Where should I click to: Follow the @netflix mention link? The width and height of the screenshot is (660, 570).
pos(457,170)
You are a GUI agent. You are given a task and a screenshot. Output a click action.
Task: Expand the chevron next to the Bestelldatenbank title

...

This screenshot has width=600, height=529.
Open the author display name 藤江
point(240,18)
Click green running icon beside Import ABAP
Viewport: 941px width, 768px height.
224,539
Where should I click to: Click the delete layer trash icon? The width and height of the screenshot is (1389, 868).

Exercise requirements - Render everything from the line containing "You are a GUI" down to the line containing "Task: Expand the" as a Markdown table with the columns No. and Line, leaving out blank lines.

Task solution -
| No. | Line |
|---|---|
| 1 | You are a GUI agent. You are given a task and a screenshot. Output a click action. |
| 2 | Task: Expand the chevron next to the Bestelldatenbank title |